Provided data:
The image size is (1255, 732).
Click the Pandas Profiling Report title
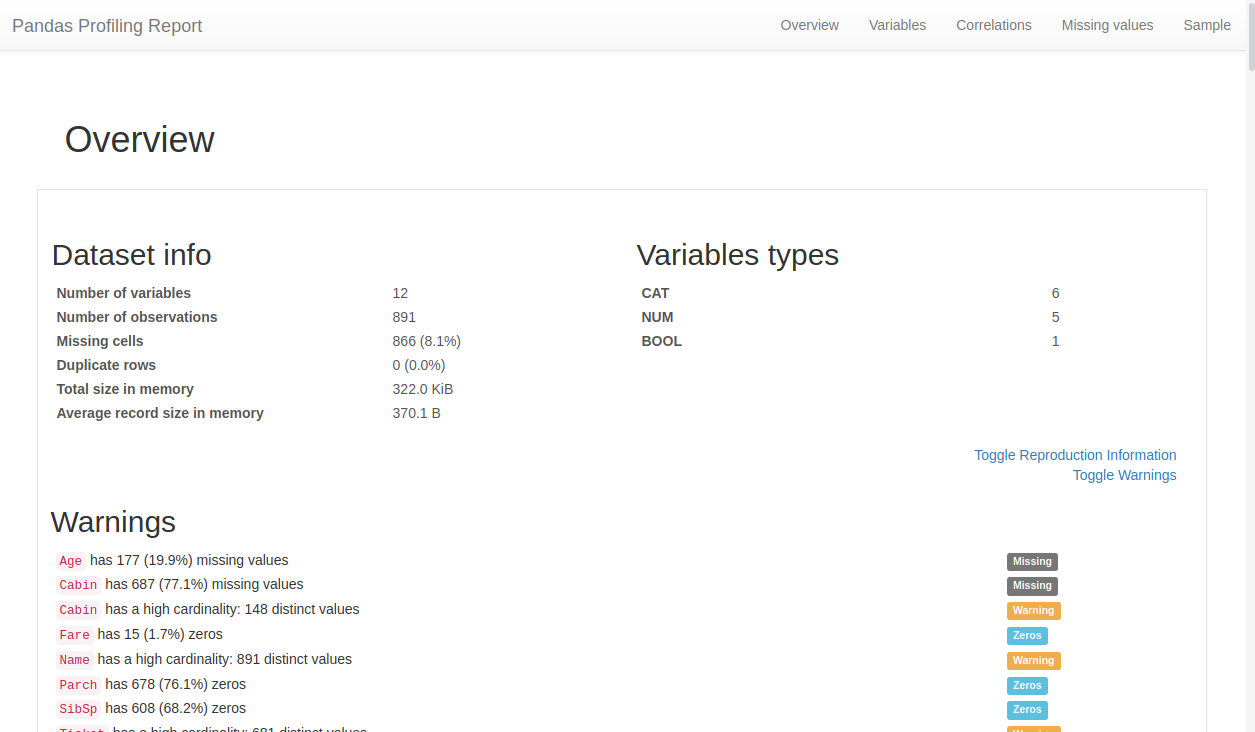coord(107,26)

...

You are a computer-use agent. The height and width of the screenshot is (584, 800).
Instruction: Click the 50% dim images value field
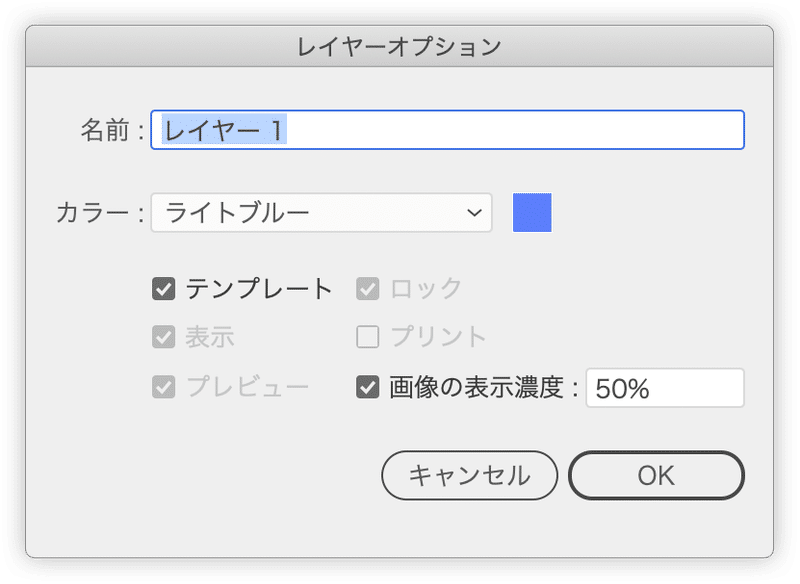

What to work on:
Copy out, word for word, the part of the entries above that begins at the line with "You are a computer-use" and ends at the line with "Instruction: Click the", including both.

Output for this exercise:
You are a computer-use agent. The height and width of the screenshot is (584, 800).
Instruction: Click the 50% dim images value field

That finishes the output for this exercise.